▶ **Source document**:
- Opening Delimiter -

Customized 3D-printed middle ear prosthetics can improve the accuracy of surgical intervention in patients with conductive hearing loss, according to a study presented at the annual meeting of the Radiological Society of North America (RSNA) in Chicago, Ill.
Conductive hearing loss results from damage to the ossicles — tiny bones in the middle ear — and is often caused by trauma or infection. Physicians typically treat this type of hearing loss by implanting prostheses made of stainless steel struts and ceramic cups in a procedure that may prove ineffective.
"The ossicles are very small structures, and one reason the surgery has a high failure rate is thought to be due to incorrect sizing of the prostheses," said Dr. Jeffrey Hirsch, assistant professor of radiology at the University of Maryland School of Medicine. "If you could custom design a prosthesis with a more exact fit, then the procedure should have a higher rate of success."
To improve implant design and function, the researchers extracted the middle ossicle from three cadavers, scanned the structures with CT, and created 3D-printed prostheses based on the scans. The devices were made from a resin that hardens when exposed to ultraviolet laser light. Each of the prostheses had unique measurements.
Four surgeons then surgically inserted the 3D-printed models into the cadavers without prior knowledge of which cadaver was the source of the model. All of the surgeons chose the correct match for each 3D-printed prosthetic.
"This study highlights the core strength of 3D printing — the ability to very accurately reproduce anatomic relationships in space to a submillimeter level," Hirsch said. "With these models, it's almost a snap fit."
Using 3D printing in a clinical setting would allow physicians to tailor hearing implants to patients before surgery, rather than the standard method of adjusting during surgery, thus decreasing surgical time,.
The researchers plan to add stems cells to 3D-printed middle ear prostheses, which would allow them to become permanently fixed to bone structure.

- Closing Delimiter -

▶ **Record extracts**:
- Opening Delimiter -

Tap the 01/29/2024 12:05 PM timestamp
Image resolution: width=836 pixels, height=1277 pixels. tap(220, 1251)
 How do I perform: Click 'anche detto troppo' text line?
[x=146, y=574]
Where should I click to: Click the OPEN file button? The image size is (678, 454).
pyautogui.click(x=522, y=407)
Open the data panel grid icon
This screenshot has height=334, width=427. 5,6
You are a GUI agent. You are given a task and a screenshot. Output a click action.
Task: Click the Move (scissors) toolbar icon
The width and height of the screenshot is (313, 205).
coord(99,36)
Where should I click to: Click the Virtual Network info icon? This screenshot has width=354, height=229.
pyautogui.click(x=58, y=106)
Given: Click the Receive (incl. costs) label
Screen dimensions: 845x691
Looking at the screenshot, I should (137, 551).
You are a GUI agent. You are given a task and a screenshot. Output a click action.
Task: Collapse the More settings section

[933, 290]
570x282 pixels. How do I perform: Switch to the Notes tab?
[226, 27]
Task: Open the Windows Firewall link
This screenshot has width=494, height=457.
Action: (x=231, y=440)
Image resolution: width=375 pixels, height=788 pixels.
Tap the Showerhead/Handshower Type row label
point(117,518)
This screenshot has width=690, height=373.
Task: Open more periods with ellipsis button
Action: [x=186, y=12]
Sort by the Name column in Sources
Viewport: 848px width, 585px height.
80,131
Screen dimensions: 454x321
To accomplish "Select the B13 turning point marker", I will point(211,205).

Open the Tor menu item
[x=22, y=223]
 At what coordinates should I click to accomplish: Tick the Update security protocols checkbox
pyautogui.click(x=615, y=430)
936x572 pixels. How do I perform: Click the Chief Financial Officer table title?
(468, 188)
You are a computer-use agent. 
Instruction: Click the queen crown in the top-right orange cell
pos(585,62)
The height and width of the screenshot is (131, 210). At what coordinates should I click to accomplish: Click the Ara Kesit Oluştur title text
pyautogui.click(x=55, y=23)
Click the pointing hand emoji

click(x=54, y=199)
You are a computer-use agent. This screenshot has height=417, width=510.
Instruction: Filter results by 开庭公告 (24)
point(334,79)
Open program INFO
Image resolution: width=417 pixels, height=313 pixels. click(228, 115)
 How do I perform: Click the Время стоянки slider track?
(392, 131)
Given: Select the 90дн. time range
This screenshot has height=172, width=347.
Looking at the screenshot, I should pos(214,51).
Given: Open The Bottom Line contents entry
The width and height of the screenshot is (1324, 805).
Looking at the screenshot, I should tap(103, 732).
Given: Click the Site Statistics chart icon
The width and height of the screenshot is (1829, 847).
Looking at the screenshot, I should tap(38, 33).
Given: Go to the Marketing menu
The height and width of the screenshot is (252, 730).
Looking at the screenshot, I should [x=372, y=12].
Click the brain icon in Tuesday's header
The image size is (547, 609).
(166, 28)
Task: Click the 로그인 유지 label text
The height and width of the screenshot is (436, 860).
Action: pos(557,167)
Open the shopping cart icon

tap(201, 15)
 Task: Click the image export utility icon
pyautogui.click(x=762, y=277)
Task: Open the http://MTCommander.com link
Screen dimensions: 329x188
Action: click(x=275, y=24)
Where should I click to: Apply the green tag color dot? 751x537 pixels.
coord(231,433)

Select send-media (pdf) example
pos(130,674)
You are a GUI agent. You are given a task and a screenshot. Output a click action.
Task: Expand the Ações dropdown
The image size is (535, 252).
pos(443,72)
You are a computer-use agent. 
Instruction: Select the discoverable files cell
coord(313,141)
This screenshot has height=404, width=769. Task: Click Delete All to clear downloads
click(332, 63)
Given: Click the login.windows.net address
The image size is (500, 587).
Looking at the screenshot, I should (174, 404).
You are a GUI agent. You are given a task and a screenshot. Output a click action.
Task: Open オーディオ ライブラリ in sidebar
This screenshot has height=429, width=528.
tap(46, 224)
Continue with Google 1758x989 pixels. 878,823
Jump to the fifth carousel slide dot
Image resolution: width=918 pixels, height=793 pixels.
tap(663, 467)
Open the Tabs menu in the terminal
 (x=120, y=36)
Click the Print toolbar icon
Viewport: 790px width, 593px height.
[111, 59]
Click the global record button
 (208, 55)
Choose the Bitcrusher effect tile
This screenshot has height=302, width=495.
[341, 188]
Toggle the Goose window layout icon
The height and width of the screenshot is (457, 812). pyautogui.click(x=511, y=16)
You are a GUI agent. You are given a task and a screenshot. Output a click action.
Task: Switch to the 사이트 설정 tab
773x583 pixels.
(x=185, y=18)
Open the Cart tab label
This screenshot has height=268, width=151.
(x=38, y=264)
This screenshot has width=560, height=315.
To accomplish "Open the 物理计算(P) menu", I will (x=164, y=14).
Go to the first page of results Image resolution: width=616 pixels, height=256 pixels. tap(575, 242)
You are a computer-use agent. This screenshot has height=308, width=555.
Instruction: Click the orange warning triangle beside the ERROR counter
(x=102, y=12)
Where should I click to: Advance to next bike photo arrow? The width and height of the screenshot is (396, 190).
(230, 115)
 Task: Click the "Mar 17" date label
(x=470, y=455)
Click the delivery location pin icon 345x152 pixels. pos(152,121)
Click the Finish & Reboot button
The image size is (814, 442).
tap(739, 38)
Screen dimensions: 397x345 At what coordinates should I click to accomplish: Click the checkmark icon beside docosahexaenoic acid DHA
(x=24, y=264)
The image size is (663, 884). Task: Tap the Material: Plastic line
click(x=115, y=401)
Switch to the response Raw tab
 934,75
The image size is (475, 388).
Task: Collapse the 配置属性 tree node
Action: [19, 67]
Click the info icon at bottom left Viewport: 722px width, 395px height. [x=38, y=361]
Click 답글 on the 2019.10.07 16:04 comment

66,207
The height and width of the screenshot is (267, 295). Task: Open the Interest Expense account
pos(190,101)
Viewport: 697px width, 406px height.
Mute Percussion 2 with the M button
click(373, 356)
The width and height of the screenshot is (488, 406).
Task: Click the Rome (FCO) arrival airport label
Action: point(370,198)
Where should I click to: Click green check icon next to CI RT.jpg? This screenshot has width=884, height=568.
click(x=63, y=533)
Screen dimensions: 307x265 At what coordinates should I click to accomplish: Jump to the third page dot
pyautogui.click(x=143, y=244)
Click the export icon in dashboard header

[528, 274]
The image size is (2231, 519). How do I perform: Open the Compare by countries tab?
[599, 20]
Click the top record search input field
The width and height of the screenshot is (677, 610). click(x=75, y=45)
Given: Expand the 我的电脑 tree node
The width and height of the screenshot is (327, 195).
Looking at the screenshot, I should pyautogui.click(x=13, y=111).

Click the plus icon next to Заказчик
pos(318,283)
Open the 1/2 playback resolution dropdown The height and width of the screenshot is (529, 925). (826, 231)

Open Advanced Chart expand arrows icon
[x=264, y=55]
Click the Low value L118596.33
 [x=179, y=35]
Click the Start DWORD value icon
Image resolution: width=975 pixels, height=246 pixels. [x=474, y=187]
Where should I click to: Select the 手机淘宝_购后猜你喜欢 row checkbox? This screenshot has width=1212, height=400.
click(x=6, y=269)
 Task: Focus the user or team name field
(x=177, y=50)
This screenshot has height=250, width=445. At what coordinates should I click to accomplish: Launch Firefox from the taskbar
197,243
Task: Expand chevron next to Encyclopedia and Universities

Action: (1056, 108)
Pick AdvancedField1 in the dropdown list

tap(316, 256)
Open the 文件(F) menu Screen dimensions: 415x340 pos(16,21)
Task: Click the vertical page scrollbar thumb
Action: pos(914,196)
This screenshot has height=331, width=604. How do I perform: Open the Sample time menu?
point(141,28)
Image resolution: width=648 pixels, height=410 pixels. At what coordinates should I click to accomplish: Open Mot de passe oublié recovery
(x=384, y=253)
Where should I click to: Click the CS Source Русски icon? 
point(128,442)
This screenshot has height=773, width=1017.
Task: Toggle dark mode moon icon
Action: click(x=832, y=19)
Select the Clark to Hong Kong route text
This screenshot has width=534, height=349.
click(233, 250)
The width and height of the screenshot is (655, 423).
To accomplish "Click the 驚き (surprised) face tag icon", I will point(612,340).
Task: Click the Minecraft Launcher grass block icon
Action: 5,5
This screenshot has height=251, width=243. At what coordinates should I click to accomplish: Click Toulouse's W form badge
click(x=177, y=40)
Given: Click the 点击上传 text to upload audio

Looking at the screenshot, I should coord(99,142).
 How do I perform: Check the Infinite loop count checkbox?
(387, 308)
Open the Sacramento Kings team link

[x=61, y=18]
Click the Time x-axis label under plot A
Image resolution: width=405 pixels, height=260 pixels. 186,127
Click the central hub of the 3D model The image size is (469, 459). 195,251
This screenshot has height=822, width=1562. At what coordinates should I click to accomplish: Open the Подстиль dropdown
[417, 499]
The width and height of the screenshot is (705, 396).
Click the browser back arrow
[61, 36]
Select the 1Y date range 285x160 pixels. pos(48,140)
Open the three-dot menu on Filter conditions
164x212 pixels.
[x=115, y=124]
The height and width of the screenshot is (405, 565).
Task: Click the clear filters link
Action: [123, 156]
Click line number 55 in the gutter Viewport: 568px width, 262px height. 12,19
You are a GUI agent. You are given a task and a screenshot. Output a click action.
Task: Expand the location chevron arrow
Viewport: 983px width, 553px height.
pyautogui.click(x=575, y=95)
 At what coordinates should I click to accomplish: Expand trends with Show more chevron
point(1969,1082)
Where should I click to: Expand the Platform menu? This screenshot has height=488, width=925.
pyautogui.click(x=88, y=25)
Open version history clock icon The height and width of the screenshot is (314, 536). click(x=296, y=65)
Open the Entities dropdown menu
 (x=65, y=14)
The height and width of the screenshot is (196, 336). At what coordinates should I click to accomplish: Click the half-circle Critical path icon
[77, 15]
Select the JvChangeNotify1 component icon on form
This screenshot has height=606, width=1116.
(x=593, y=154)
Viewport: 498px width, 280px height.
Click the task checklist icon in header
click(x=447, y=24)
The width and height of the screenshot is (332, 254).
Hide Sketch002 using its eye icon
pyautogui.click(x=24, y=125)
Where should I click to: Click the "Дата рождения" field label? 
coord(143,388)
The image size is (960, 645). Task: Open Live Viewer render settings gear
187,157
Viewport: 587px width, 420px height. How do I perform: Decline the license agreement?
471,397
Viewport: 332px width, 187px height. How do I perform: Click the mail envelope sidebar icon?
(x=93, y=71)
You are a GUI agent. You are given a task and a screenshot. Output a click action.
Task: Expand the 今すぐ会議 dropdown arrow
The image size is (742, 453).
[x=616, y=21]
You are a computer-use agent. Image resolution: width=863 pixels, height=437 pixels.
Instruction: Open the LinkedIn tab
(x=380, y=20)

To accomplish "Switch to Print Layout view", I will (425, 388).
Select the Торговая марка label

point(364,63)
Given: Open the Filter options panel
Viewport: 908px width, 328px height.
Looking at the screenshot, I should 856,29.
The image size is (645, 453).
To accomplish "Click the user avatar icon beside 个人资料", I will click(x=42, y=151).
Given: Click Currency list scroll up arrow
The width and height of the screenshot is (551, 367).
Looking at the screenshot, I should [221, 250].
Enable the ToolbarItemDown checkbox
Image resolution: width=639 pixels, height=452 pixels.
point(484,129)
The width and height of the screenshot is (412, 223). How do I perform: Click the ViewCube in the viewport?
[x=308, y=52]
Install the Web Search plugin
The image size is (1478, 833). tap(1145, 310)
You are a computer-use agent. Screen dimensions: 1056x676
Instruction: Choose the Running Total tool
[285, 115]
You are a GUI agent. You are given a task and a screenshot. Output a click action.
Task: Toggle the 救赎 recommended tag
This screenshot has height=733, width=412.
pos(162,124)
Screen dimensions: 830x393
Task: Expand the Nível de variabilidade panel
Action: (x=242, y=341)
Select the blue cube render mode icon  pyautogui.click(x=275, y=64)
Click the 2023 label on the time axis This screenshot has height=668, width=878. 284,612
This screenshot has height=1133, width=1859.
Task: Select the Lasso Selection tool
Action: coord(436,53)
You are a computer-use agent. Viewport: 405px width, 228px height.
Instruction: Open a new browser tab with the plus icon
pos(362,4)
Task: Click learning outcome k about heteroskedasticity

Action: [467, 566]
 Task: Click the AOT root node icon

- Closing Delimiter -

▶ **Exercise set**:
(a) Translate this sentence from the ear prosthesis article into Spanish: "All of the surgeons chose the correct match for each 3D-printed prosthetic."
(b) Reproduce the ear prosthesis article between "Four surgeons then" and "to bone structure.", inclusive.
The data come from a separate source.

▶ **Response list**:
(a) Todos los cirujanos eligieron la correspondencia correcta para cada prótesis impresa en 3D.

(b)
Four surgeons then surgically inserted the 3D-printed models into the cadavers without prior knowledge of which cadaver was the source of the model. All of the surgeons chose the correct match for each 3D-printed prosthetic.
"This study highlights the core strength of 3D printing — the ability to very accurately reproduce anatomic relationships in space to a submillimeter level," Hirsch said. "With these models, it's almost a snap fit."
Using 3D printing in a clinical setting would allow physicians to tailor hearing implants to patients before surgery, rather than the standard method of adjusting during surgery, thus decreasing surgical time,.
The researchers plan to add stems cells to 3D-printed middle ear prostheses, which would allow them to become permanently fixed to bone structure.